So you outwork me any day. You think about that in relationship to me, and I think about me in relation to Donald Trump and Elon Musk.
So I get shameful because thinking about
how hard those two guys work,
because I know they're maniacs.
So tell us, what shifted?
And suddenly you learned that you love sales
and you take that as a gift.
Look, I've never loved sales.
I still don't love sales today.
So a lot of people say,
oh, you love selling, you're a great salesman.
I'm like, I hate fucking sales, okay?
I hate sales, but I do like hitting my targets. Okay.
So I am very target driven. It's why I hated college so much is because the targets were too long.
It took too long to get there. I hated school because I'm like, I got to be here 17 years or 12 years to get anything done or three years or a whole semester or whatever.
I can do anything over short periods of time. And then my interest in the work or the effort of the target goes up.
And the bigger the target is, as long as I'm trained or educated to believe that I can actually hit the target, if I actually believe it's attainable in a short period of time, I'll do almost anything. That's what changed for me.
I was in a sales job. I was 25 years old.
And the only people that were hiring me was a sales company. And I had to take it.
I didn't have a choice. It was the only job I could get.
And I had ruined my reputation where I lived. And look, my reputation was even ruined with me.
So I had to rebuild that and I had to
learn how to be a salesman. I didn't want to be a salesman, but they offered the job.
It wouldn't
have mattered. It could have been carrying urine.
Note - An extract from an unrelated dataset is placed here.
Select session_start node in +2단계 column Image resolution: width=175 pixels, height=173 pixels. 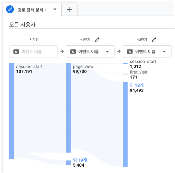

It could have been digging a ditch. It could have
been whatever. Whoever would have given me an opportunity, I would have gotten great at it
because I no longer had any choices and I knew I couldn't make excuses anymore. I no longer had
the opportunity, I would have gotten great at it because I no longer had any choices and I knew I couldn't make excuses anymore. I no longer had the privilege of saying, I don't like this job.
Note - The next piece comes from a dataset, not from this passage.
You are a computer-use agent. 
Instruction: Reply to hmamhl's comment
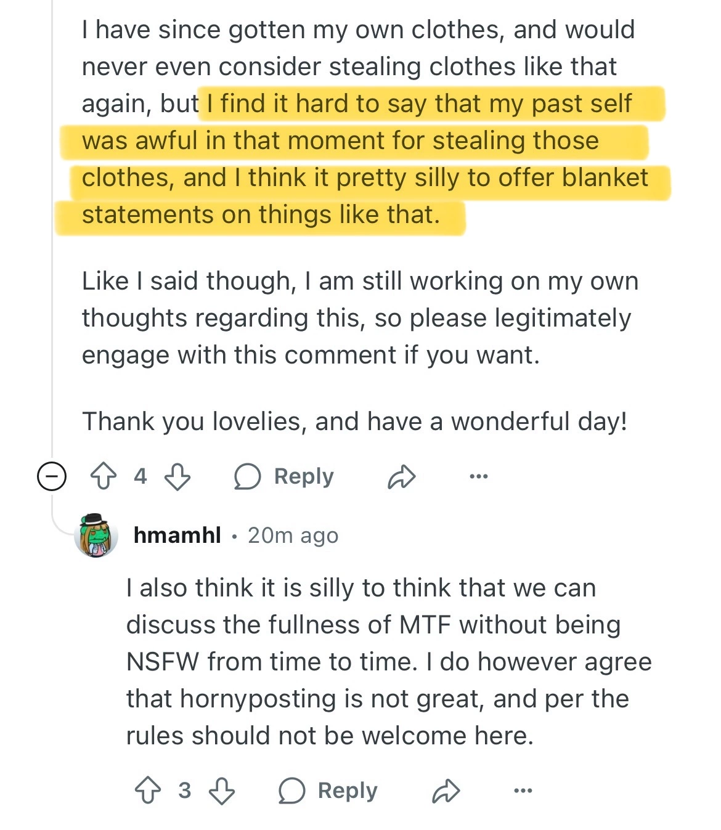(x=328, y=790)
What happened was a flip switched because I now made a decision to get good at something. The next thing you know, in a very short period of time, I'm talking about 72 hours.
Not only did I get good at it, I started enjoying it. That shift is absolutely incredible.
And I think you took it to a whole different level. By the way, one of your books, Sell and Be Sold, is just so incredible because you're trying every conversation.
There's like two frames, right? You're either selling or somebody's selling you their crap, right? Like it's like one of them and happening. But you also build the 10X brand and the 10X rule to a global movement way before anybody understood branding.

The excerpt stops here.